I’ve always heard that any journey to Mars would require a long trip. Does Franklin Chang-Diaz, a former NASA astronaut, have the means of getting humans there in less than six weeks? He claims he does, by using a rocket that converts hydrogen to plasma.
Between flight training he built a research team to begin work on a plasma rocket, drawing upon NASA engineers and scientists from across the country.
At their essence, rockets are simple: the higher the temperature of the gas shot out the back, the faster the gas and rocket go. Plasmas get hotter than conventional chemical rocket fuel, allowing plasma rockets to go faster on much less fuel.
Over the past three decades, Change-Diaz's group worked on a rocket that could convert hydrogen to a plasma, confine it with a magnetic field and then heat it with radio waves. From 1993 to 2005 he did so as director of the Advanced Space Propulsion Laboratory at the Johnson Space Center.

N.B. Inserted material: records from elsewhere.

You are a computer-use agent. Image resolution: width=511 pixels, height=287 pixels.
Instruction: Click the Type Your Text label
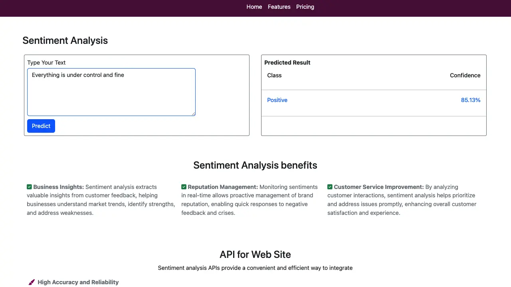click(x=46, y=63)
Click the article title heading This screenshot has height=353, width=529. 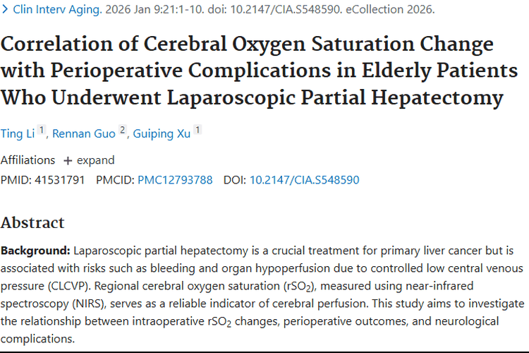(x=252, y=71)
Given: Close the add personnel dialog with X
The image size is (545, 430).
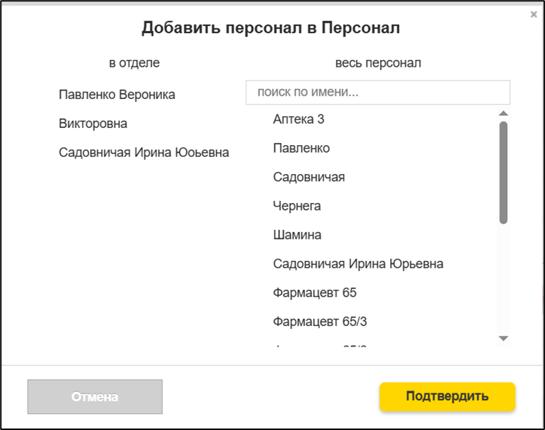Looking at the screenshot, I should click(533, 14).
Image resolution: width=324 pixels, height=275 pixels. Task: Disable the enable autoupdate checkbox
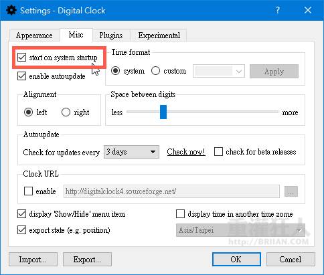pyautogui.click(x=21, y=76)
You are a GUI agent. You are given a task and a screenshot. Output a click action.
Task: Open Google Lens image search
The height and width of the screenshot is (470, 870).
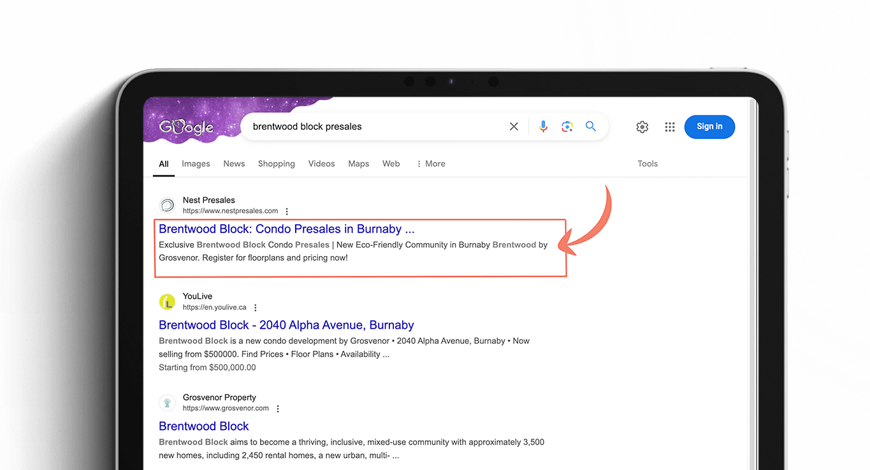(567, 126)
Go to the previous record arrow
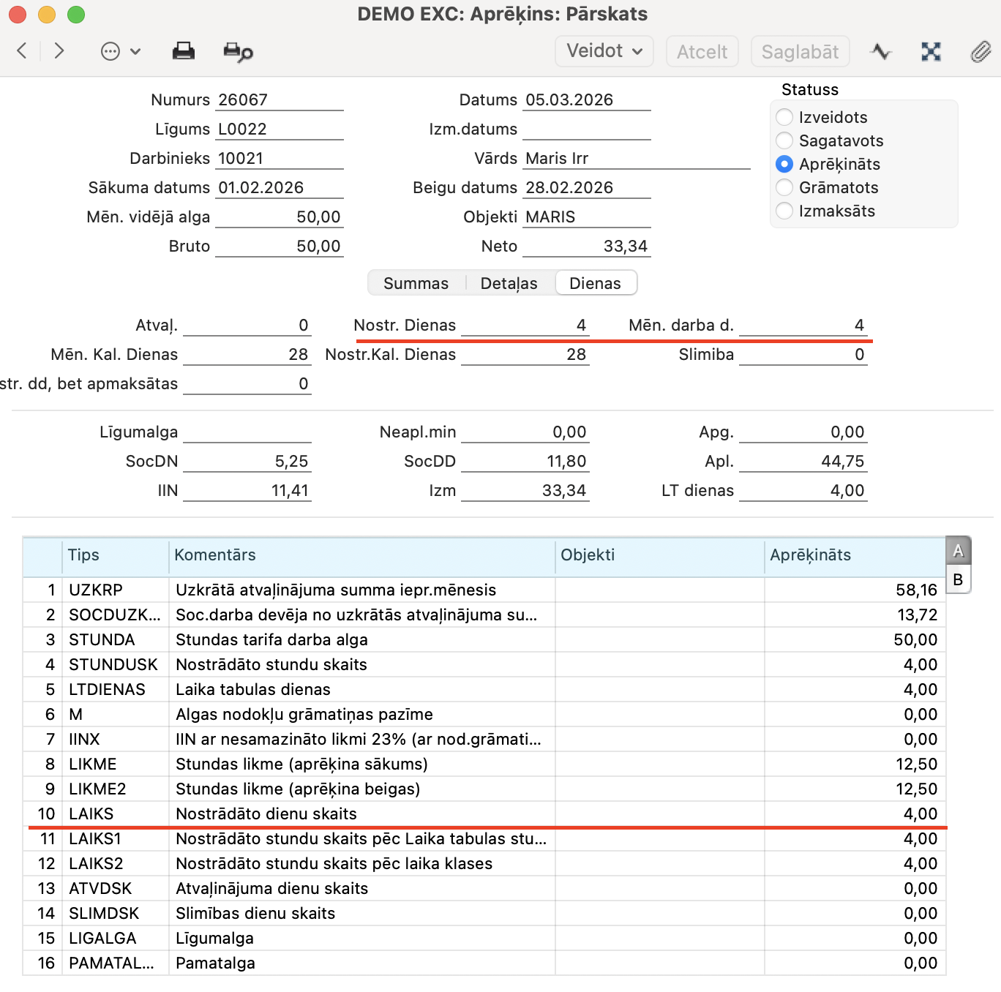Screen dimensions: 1001x992 (x=22, y=51)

After the focus turned to conventional rockets for the Constellation program, Chang-Diaz went private with his ideas. Now that Constellation appears dead, it may be that Chang-Diaz holds the key to success in the newly privatized space program. He expects to begin testing his new engine in only four years, which would put him years ahead of where NASA will be. For those of us who love the space program and who have friends and loved ones involved in it, it may mean that the future of space exploration is not quite so bleak as it was left by Obama’s announced plan to make America a third-tier space program (like he's out to make the US a thid-tier everything else) by mid century.